▶ **Work to complete**
Display each line in the listing below that includes the string "checkbox". Only matches with the same capitalization count.

[Opening Given information section]

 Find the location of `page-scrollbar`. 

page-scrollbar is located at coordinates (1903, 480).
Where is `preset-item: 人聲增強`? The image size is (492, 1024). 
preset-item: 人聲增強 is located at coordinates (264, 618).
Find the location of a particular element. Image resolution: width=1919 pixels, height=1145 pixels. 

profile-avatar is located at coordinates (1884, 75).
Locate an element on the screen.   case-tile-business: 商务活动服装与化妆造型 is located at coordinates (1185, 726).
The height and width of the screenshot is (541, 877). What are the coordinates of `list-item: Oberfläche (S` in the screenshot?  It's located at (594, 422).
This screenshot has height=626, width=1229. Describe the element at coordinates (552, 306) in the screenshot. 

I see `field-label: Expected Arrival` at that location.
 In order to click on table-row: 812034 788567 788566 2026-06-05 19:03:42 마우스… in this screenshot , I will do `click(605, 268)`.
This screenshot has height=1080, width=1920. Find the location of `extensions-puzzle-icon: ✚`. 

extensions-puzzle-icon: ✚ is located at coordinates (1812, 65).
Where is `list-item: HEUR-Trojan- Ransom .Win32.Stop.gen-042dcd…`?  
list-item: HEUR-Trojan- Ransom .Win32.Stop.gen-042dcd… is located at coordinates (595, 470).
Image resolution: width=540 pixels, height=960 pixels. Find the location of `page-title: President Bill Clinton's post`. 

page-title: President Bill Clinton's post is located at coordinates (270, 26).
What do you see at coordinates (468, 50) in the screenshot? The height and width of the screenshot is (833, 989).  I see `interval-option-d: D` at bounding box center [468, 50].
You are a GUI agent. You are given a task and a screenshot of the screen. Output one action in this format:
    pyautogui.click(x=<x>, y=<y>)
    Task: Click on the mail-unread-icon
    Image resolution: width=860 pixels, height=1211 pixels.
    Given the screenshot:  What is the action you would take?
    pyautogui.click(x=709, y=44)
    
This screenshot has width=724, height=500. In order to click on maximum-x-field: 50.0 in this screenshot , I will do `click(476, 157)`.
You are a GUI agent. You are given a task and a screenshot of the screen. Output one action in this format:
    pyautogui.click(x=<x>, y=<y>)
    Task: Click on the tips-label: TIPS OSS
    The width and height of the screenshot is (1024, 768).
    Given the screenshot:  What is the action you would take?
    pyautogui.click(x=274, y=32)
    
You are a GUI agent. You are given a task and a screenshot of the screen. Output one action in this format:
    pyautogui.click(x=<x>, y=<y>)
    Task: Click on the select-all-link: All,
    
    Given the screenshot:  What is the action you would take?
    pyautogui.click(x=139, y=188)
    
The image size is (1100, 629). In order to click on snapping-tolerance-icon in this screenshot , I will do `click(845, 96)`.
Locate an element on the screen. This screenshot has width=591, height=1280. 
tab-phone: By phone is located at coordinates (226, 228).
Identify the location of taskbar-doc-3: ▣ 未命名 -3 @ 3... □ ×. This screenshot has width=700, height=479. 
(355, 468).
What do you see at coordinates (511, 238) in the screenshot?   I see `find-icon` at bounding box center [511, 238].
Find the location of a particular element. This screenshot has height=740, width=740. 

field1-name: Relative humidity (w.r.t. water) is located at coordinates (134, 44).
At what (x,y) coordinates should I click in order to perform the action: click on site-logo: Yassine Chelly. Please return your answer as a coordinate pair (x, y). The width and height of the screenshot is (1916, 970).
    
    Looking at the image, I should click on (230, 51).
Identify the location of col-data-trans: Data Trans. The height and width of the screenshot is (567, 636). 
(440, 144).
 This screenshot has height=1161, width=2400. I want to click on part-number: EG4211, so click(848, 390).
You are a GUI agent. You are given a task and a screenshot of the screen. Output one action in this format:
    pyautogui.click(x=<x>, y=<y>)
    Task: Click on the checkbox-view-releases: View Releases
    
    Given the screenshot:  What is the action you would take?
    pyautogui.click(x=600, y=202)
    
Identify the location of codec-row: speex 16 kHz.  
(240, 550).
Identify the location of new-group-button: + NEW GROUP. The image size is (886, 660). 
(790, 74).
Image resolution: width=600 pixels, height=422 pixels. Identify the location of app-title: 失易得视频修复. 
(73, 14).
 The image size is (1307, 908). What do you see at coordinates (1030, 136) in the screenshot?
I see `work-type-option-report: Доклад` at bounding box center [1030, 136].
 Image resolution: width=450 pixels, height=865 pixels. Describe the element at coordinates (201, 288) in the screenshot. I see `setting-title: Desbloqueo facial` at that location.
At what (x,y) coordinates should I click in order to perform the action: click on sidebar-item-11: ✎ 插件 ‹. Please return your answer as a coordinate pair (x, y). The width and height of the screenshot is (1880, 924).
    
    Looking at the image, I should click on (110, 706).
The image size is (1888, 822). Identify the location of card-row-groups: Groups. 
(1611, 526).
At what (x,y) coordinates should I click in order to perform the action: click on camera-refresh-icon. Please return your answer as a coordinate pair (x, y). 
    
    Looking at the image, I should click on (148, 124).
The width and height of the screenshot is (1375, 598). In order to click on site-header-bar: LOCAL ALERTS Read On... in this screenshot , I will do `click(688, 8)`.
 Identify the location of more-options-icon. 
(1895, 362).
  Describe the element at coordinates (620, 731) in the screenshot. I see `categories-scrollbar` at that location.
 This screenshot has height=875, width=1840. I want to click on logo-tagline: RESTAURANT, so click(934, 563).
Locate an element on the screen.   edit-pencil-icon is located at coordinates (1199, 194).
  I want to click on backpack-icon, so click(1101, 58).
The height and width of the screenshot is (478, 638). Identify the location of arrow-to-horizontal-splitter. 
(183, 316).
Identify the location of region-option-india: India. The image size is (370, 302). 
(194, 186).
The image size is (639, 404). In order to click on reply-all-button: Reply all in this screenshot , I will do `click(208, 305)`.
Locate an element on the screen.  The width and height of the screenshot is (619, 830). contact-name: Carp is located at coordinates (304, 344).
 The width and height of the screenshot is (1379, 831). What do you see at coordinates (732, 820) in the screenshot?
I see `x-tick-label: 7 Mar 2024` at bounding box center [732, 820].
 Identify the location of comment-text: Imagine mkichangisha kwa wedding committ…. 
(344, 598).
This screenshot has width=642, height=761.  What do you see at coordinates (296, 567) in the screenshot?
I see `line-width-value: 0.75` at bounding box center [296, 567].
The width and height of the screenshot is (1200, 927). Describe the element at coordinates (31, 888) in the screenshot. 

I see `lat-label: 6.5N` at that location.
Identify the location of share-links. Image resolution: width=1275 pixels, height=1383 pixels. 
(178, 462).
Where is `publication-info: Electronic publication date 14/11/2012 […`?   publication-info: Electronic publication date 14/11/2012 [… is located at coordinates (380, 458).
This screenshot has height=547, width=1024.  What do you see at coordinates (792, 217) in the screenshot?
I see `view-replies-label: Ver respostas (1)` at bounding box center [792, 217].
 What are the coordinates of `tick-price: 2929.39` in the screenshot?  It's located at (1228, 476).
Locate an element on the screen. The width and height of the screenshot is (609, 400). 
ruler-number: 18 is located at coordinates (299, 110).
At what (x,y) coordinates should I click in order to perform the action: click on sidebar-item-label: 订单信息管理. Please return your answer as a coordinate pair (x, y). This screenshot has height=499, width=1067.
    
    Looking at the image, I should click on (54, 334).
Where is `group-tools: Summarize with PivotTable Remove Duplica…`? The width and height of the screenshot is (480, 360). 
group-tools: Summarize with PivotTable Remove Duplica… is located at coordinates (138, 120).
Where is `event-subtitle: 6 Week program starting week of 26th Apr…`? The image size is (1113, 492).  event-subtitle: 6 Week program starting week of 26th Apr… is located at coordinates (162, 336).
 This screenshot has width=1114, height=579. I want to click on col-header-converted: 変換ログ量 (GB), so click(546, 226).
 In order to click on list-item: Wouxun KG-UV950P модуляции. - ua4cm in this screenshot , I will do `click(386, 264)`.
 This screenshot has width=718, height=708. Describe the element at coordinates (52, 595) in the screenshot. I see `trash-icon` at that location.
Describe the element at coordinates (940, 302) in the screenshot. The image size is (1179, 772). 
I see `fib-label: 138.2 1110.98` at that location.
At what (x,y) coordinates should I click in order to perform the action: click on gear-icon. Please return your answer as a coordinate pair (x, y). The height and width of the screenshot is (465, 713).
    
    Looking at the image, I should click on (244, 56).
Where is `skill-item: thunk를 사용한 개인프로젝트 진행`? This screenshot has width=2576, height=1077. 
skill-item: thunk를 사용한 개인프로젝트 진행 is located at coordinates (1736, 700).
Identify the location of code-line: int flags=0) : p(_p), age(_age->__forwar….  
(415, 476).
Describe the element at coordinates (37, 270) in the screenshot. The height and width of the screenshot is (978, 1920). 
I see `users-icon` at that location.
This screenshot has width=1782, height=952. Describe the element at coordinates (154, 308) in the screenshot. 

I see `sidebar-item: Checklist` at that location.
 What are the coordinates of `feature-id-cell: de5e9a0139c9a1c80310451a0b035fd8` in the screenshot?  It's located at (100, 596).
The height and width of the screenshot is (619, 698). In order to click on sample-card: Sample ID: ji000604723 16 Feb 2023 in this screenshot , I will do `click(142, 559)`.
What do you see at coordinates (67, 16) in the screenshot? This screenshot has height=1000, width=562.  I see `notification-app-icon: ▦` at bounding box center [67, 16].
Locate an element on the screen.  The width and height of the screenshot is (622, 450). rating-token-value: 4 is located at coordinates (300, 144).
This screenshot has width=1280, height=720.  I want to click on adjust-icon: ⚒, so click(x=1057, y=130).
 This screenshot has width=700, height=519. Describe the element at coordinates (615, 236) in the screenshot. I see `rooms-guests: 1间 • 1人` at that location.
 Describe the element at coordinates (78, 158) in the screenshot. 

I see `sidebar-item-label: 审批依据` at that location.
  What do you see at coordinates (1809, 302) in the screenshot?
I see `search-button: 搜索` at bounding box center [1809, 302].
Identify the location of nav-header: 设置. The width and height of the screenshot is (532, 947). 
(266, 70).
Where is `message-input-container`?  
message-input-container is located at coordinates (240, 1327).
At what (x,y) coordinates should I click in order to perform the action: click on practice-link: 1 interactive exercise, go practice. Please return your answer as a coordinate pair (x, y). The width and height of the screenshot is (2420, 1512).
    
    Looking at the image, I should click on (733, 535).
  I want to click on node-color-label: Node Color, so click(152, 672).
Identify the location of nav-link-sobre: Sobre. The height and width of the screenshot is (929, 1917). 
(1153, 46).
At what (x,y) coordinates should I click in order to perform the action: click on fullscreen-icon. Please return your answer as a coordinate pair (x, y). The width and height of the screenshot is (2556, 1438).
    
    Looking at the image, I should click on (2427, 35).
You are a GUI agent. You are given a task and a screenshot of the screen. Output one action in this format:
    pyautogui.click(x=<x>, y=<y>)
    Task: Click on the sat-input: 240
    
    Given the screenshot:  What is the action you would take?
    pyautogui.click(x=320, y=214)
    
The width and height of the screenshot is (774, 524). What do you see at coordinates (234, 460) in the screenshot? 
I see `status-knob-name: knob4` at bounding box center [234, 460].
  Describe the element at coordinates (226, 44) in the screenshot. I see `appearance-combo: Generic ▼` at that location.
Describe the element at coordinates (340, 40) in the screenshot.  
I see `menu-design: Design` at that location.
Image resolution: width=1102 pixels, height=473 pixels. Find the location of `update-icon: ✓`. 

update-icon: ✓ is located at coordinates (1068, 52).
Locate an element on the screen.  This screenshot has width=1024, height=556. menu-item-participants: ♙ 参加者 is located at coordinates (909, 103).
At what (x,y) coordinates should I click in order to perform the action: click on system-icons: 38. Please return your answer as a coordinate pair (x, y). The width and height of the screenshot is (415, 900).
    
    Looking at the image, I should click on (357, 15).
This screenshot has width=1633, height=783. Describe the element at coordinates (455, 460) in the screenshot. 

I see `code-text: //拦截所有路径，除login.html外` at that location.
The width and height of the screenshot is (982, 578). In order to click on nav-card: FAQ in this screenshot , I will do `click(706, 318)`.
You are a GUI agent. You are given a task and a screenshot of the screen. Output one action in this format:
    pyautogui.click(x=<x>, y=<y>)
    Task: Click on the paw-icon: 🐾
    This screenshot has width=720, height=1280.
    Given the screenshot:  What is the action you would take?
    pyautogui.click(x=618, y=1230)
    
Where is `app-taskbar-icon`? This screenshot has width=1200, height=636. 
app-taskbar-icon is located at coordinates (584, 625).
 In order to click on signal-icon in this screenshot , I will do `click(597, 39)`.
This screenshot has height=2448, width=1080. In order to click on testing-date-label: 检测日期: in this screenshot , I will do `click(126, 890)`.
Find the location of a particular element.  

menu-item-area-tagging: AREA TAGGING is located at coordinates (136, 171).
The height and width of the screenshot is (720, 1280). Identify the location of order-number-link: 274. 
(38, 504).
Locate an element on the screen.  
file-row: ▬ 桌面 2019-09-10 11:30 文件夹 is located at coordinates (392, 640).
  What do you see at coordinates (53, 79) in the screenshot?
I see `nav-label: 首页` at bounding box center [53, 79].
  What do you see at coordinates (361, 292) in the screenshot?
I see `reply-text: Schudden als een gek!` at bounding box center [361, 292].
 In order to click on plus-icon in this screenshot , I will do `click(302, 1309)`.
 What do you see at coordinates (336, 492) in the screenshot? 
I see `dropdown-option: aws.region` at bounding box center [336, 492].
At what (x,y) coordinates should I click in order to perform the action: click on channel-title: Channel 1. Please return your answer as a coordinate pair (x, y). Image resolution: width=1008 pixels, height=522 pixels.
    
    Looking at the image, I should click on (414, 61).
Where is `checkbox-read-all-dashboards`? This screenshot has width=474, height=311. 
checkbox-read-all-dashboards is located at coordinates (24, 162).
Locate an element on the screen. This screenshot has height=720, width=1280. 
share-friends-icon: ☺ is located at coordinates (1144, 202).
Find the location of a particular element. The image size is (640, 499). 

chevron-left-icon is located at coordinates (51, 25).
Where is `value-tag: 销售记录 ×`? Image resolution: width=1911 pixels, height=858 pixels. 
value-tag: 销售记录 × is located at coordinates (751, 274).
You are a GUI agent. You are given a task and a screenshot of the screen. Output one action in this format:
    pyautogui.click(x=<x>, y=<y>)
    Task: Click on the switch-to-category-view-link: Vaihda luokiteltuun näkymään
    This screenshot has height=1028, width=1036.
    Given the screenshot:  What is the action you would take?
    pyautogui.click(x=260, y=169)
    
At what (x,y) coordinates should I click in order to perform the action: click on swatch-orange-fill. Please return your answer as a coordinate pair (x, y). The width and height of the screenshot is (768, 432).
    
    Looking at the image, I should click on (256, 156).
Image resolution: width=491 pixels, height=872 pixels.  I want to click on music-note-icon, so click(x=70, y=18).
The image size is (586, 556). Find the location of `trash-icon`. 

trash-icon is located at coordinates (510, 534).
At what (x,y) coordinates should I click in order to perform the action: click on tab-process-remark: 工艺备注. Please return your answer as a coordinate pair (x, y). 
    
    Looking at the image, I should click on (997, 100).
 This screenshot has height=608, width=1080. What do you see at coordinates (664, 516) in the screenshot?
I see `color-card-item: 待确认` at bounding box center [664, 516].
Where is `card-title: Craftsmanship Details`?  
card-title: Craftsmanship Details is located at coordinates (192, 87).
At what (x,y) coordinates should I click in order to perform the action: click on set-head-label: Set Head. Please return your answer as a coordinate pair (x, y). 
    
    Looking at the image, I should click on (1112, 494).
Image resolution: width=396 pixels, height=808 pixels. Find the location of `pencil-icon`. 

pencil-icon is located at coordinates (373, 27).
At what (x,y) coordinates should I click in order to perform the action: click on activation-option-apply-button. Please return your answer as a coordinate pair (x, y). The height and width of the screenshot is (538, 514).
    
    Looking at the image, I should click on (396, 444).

[Closing Given information section]

▶ **Answer section**
    Task: Click on the checkbox-view-releases: View Releases
Where is `checkbox-read-all-dashboards`? This screenshot has width=474, height=311. 
checkbox-read-all-dashboards is located at coordinates (24, 162).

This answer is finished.